**Assigned task:** When you reach the line that contains "Task: Click the Price column header", please begin copying, and carry on exactly to the last line of the material, leaving out every picture.
*** Begin section ***
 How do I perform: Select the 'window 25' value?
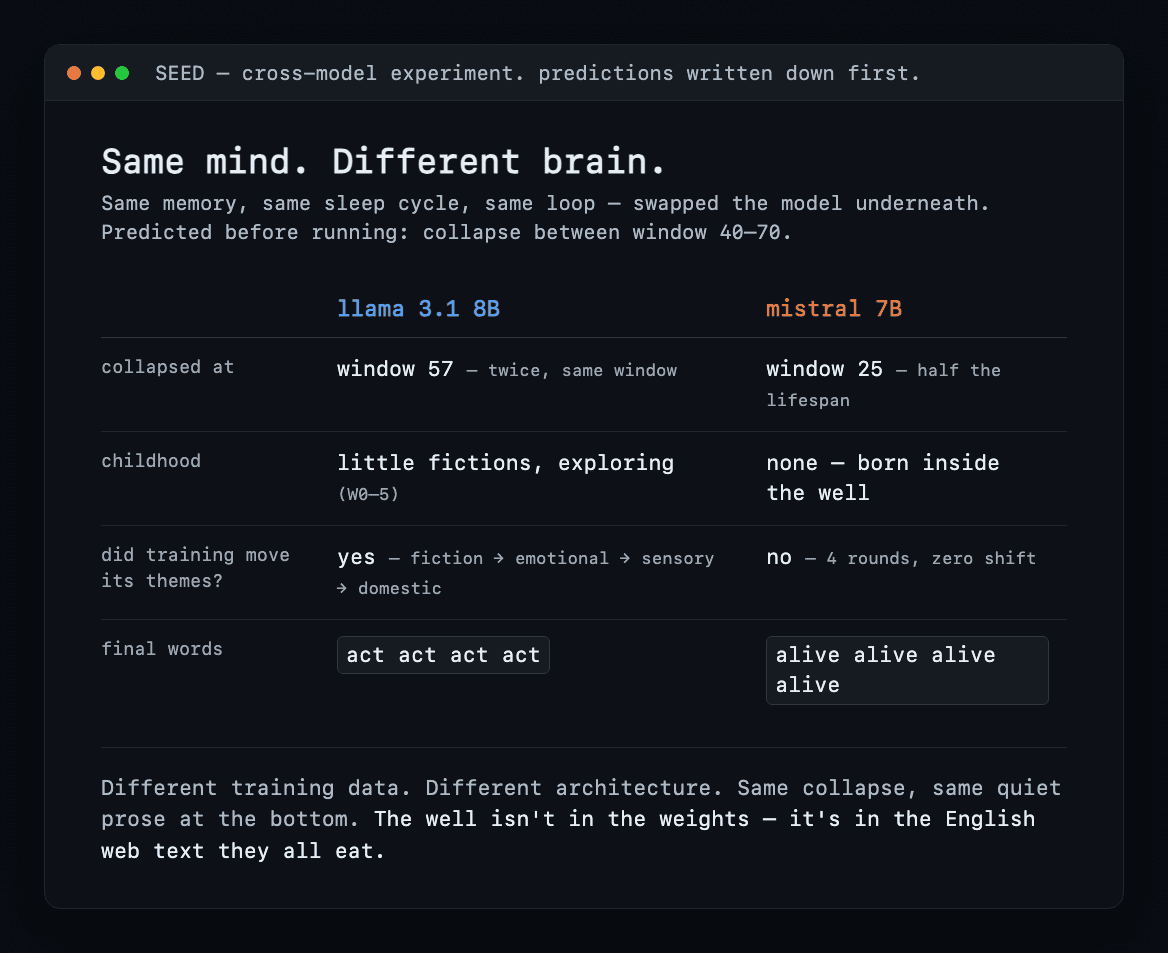point(824,369)
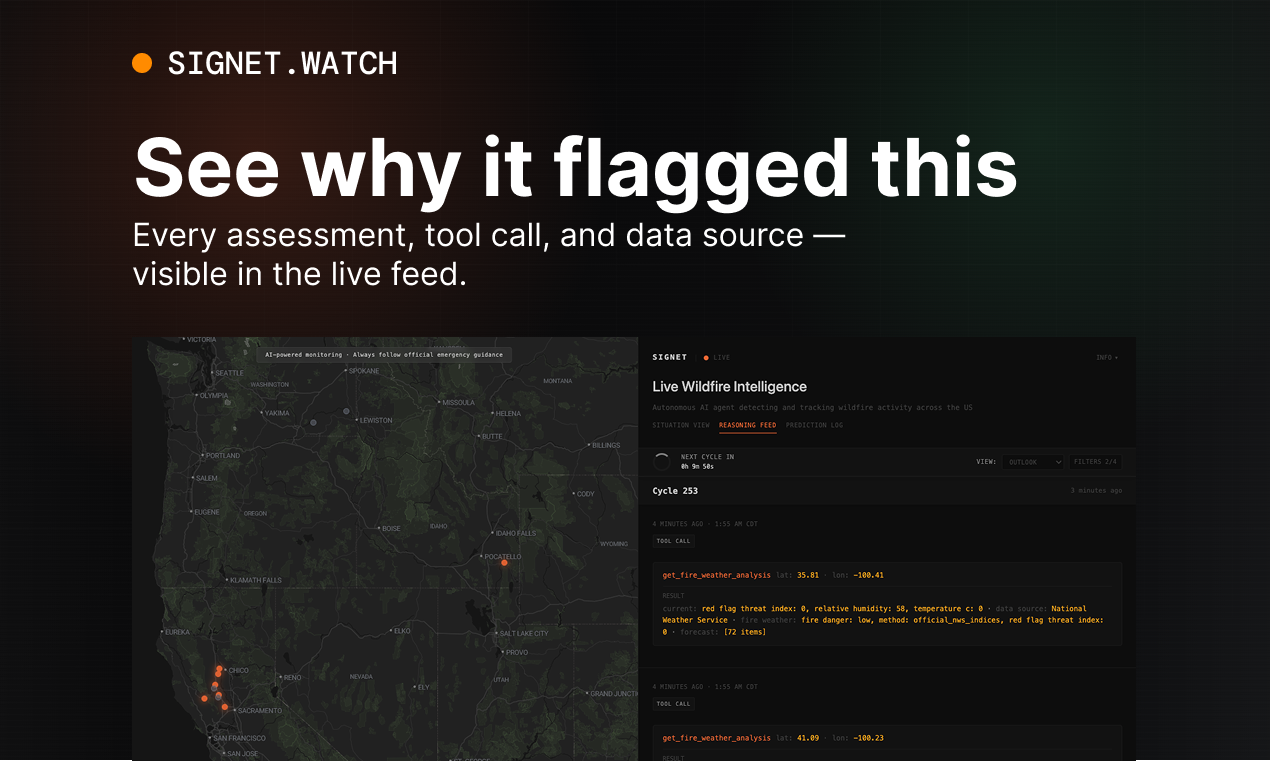Click the fire marker near San Francisco

204,699
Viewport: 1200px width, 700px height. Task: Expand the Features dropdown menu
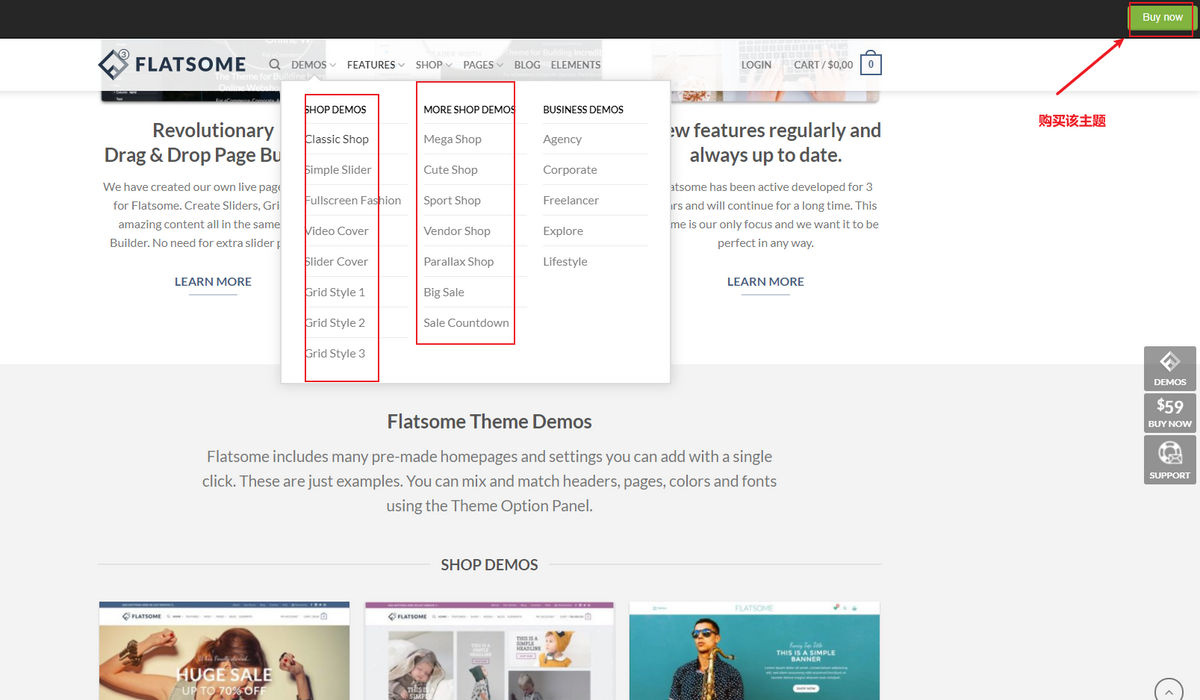click(375, 65)
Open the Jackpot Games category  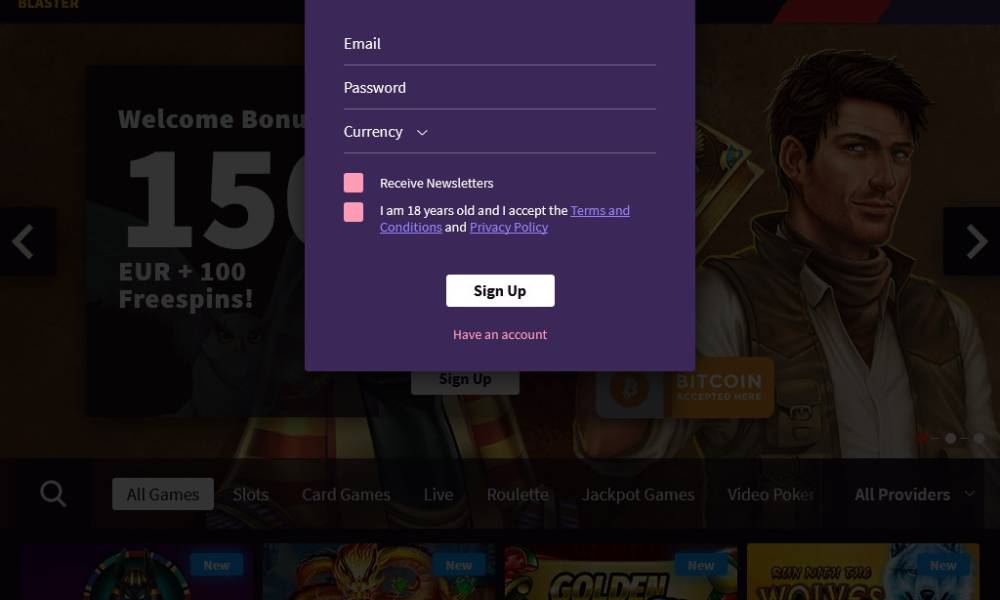click(638, 494)
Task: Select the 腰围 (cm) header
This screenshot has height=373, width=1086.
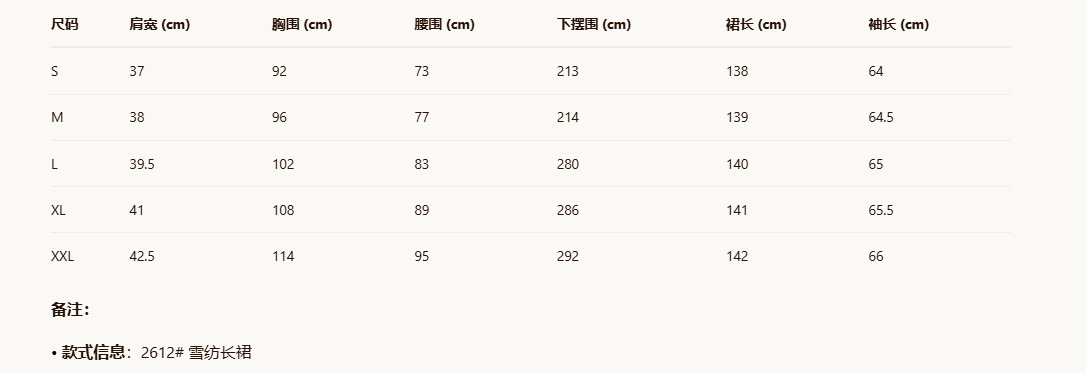Action: (445, 25)
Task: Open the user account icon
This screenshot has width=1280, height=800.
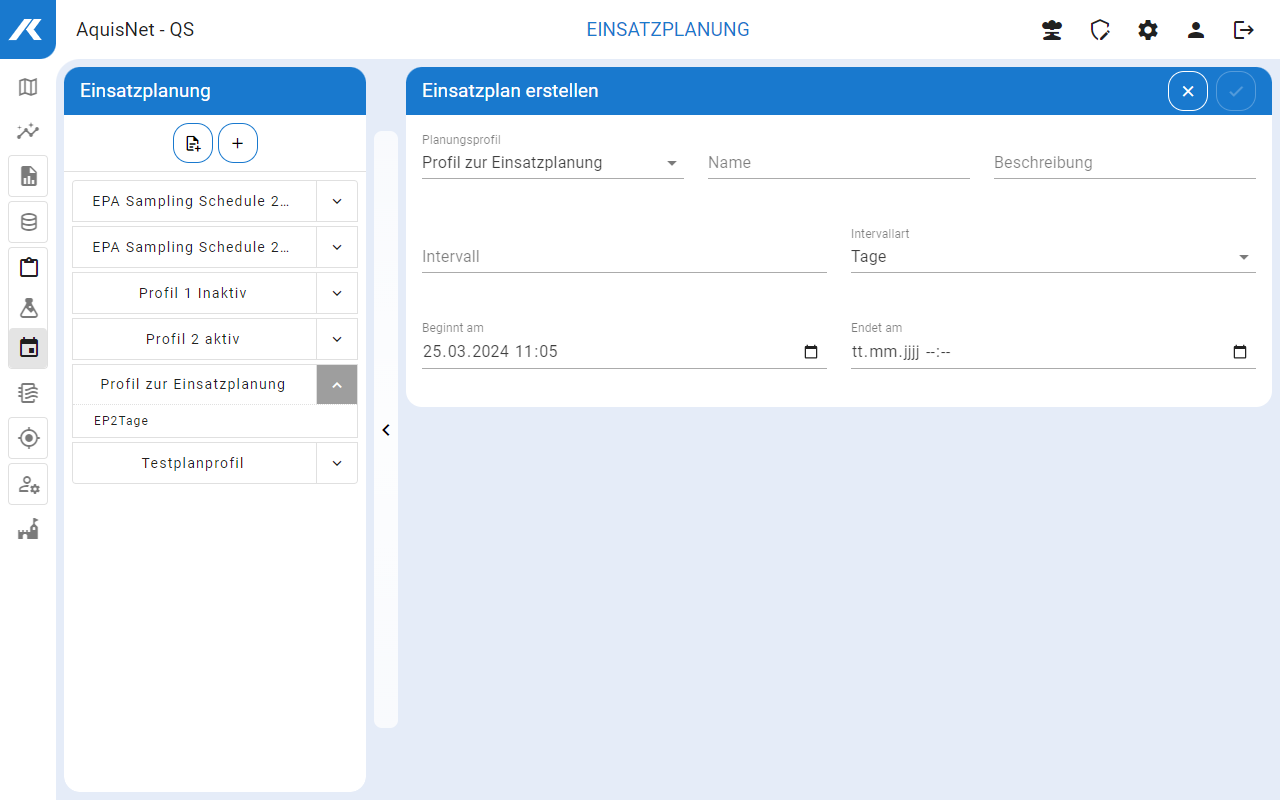Action: coord(1196,30)
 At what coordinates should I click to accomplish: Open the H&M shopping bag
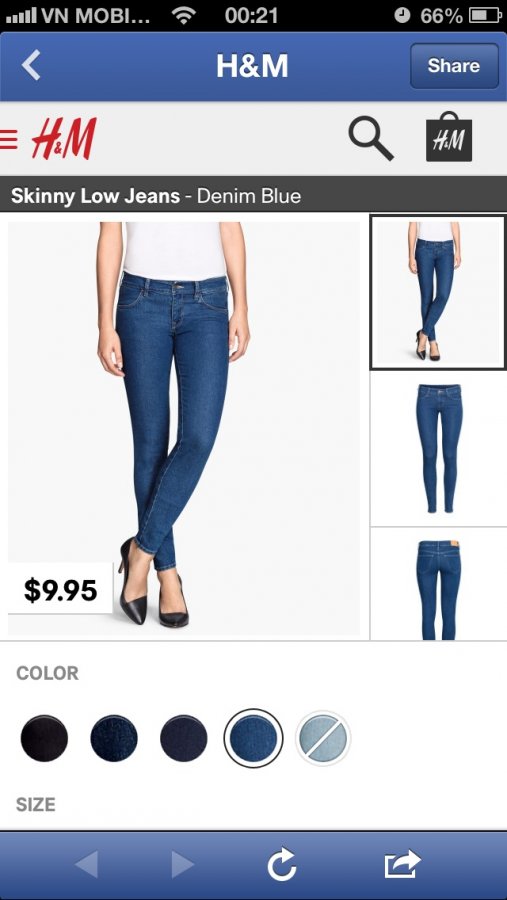(x=449, y=137)
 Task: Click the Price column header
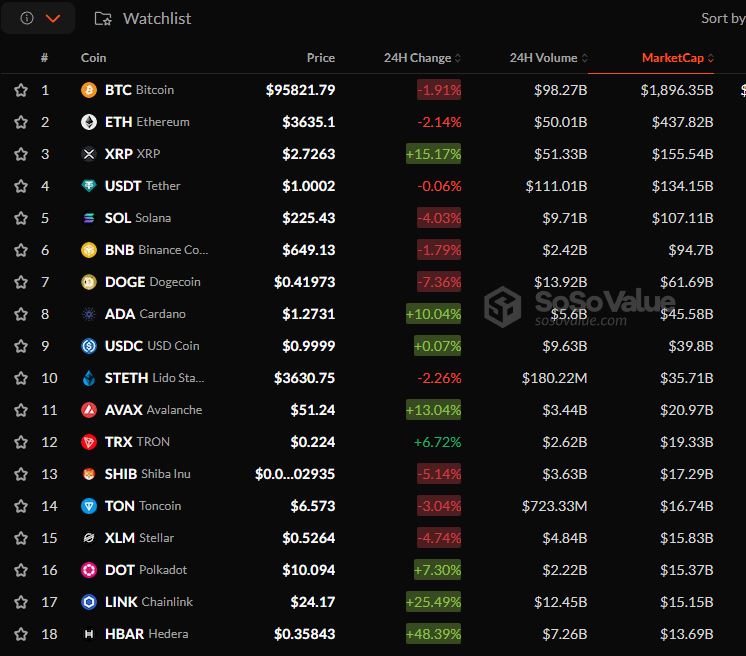(x=321, y=58)
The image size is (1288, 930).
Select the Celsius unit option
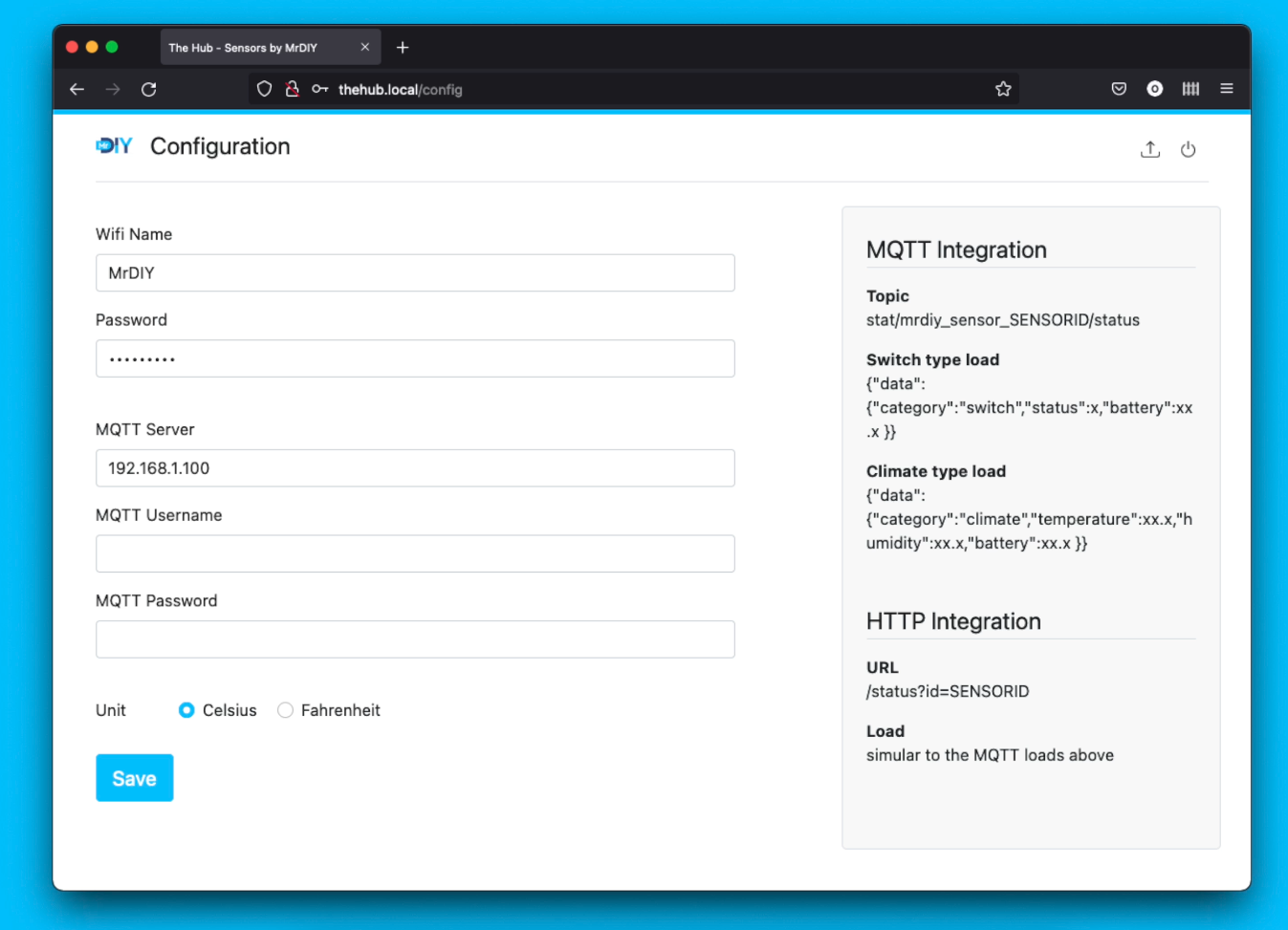pyautogui.click(x=187, y=710)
*** End section ***
**Written reply:**
 Task: Click the Price column header
(x=321, y=58)
The image size is (1288, 930).
Select the Celsius unit option
pyautogui.click(x=187, y=710)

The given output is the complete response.